Why Don’t They Just Move to the City?:Understanding the Real Barriers Facing People Experiencing Homelessness in Rural Communities
- Cold Lake John Howard Society
- Jan 9
- 3 min read
“Why don’t they just move to Edmonton or Calgary? There are more services there.”
It’s a question we hear often, and one that comes from a place of wanting to see solutions. But when we really listen to the stories of people experiencing homelessness in our community, we begin to understand that relocation isn’t a simple fix. It’s often not an option at all.
At our shelter, we believe in keeping client voices at the centre of the conversation. Many of the people we support have tried relocating, or thought about it, but face a long list of emotional, financial, and structural barriers that make staying closer to home their only option.
For many of our clients, this is home. They were born here, raised their children here, worked in the area, or have family buried nearby. Even without housing, they may still have deep connections to the land, the people, or the places that shaped them.
Leaving behind those ties can mean losing the last threads of connection to identity, culture, and belonging.

To move, you need transportation, money for food and rent deposits, access to affordable housing at your destination, and the ability to secure employment quickly. For someone experiencing homelessness, these things are out of reach. Many are living day-to-day, with no savings, no car, and no support network in another city.
What looks like a “choice” to stay is often a lack of choices.
Trauma rewires how people experience the world. For those living with PTSD, anxiety, or complex trauma, the idea of starting over in a new city, with unfamiliar streets, new systems, and no supports, is not just stressful, it can feel impossible. Routine and familiarity can offer a small sense of control in a life otherwise marked by instability.

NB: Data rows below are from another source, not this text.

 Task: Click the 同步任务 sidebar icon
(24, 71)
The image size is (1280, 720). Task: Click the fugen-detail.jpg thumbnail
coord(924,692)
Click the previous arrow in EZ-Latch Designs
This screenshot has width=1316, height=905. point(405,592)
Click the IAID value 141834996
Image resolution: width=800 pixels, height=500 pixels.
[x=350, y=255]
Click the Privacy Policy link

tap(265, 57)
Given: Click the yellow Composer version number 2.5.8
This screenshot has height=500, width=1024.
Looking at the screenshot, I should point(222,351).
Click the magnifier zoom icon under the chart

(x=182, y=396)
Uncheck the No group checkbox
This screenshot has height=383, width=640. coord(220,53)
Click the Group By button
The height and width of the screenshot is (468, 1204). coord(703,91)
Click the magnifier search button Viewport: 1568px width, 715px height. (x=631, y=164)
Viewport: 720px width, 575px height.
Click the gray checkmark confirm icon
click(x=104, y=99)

Add in barriers like untreated mental illness, past experiences with violence, or fear of urban shelters, and the idea of moving becomes not only impractical, but unsafe.
Many rural residents experiencing homelessness have fled violence, whether intimate partner violence, trafficking, or abuse. For these individuals, staying local may be about safety and survival. Urban centres may not feel safer; shelters in bigger cities often have long waitlists, higher populations, and fewer trauma-informed, culturally safe spaces for Indigenous, 2SLGBTQ+, or disabled folks.
Being closer to known service providers, even in limited rural systems, can feel less risky than starting over somewhere unfamiliar.
Some of the people we work with have moved to cities. They’ve tried. And they’ve come back. Maybe they couldn’t get a shelter bed, couldn’t navigate city transportation, or were retraumatized by previous experiences. Sometimes, they were targeted or harmed for being visibly homeless. Sometimes, the help they needed just wasn’t available fast enough.
Returning to a smaller community, where they at least know the streets, the service providers, or a friendly face, often feels like the only viable option.
We understand that homelessness is a complex and emotional issue. It’s okay to have questions. It’s okay to not understand the full picture right away. But when we start with curiosity instead of judgment, and compassion instead of blame, we can begin to see each person not as a “problem,” but as a person, with a story, a history, and a right to dignity.
The question isn’t “Why don’t they leave?”
Instead it’s “What would our community need to look like so no one feels like they have to?”